Il settore degli eventi in Italia vale l’1,7% del PIL, con Milano che da sola ne organizza il 10% nazionale, e in quasi tutto lo stivale è ripartito dopo lo stop causato dall’emergenza Covid in deroga al DCPM come previsto dal governo. La Regione Lombardia ancora una volta ha deciso di aspettare, causando un enorme danno all’economia milanese.

Riparte l’industria degli eventi: MILANO resta al palo

# Il DCPM 11 giugno stabiliva la ripartenza degli eventi il 14 luglio, con deroghe in capo alle regioni

Il settore degli eventi in Italia vale l’1,7% del PIL, offre lavoro ad una forbice tra 50.000 e 100.000 persone e, nel 2019, ha visto partecipare oltre 28 milioni di persone.
Senza contare l’indotto legato ai pernottamenti in albergo, ai consumi dei partecipanti quando sono in trasferta ed a tutte le altre componenti della filiera.  Con il DPCM del 11 giugno è arrivata la doccia fredda: contrariamente a quanto si prevedeva, il testo del decreto rimanda al 14 luglio la ripartenza del settore, unico ad essere escluso dalla Fase 3. Con una postilla però: le Regioni possono decidere di derogare a questa disposizione alla luce di valutazioni autonome della situazione epidemiologica

Ed è cosi che nei giorni immediatamente successivi, 16 Regioni su 20 hanno imboccato questa strada facendo ripartire uno dei settori che ha visto il proprio fatturato completamente azzerato. Quasi tutte le ordinanze regionali, adottando le linee guida ed i protocolli proposti al governo da Federcongressi, non prevedono limitazione al numero di partecipanti agli eventi, unica condizione è che vengano rispettate le norme sul distanziamento sociale e sul divieto di assembramento.

# La Regione Lombardia una delle poche a lasciare fermo il settore degli eventi, nonostante Milano sia leader in Italia e tra le prime al mondo

Quando si parla di eventi Milano è leader incontrastata in Italia, con alcune manifestazioni come il Salone del Mobile e l’EICMA uniche al mondo, infatti ne ospita ogni anno circa 45.000, il 10% di tutti gli eventi nazionali. L’industria degli eventi in città è complementare a tutti i settori più trainanti come moda, design, turismo, architettura, farmaceutica, real estate, finanza. La ripartenza del settore sarebbe stata quindi una boccata d’ossigeno per l’economia della città e per l’Italia intera.

CONSEGNA: Riscrivi il passo dell'estratto che va da "# La Regione" fino a "per l’Italia intera.", sostituendo "circa" con "oltre".

Record archiviati

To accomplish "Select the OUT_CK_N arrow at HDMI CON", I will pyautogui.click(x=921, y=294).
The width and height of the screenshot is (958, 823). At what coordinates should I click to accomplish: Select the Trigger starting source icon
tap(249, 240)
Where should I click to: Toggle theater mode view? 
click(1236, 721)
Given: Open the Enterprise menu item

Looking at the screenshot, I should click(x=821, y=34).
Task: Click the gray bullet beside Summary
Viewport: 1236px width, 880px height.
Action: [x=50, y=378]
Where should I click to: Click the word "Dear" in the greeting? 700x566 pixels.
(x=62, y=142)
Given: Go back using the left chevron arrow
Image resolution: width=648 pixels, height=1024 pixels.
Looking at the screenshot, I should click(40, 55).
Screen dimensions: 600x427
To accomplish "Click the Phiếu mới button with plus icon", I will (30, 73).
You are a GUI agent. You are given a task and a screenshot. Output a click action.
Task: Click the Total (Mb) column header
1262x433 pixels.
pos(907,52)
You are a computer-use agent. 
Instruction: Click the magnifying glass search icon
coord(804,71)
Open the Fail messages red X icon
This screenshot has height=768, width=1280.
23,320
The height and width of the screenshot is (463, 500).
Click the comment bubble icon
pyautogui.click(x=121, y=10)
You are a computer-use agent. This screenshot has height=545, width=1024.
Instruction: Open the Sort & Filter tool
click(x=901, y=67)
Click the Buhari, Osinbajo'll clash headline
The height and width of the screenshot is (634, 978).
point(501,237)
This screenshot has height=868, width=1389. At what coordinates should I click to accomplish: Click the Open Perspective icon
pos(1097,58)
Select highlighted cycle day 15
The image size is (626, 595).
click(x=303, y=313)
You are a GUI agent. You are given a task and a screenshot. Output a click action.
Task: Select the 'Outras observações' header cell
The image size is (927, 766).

SOLUZIONE:
# La Regione Lombardia una delle poche a lasciare fermo il settore degli eventi, nonostante Milano sia leader in Italia e tra le prime al mondo

Quando si parla di eventi Milano è leader incontrastata in Italia, con alcune manifestazioni come il Salone del Mobile e l’EICMA uniche al mondo, infatti ne ospita ogni anno oltre 45.000, il 10% di tutti gli eventi nazionali. L’industria degli eventi in città è complementare a tutti i settori più trainanti come moda, design, turismo, architettura, farmaceutica, real estate, finanza. La ripartenza del settore sarebbe stata quindi una boccata d’ossigeno per l’economia della città e per l’Italia intera.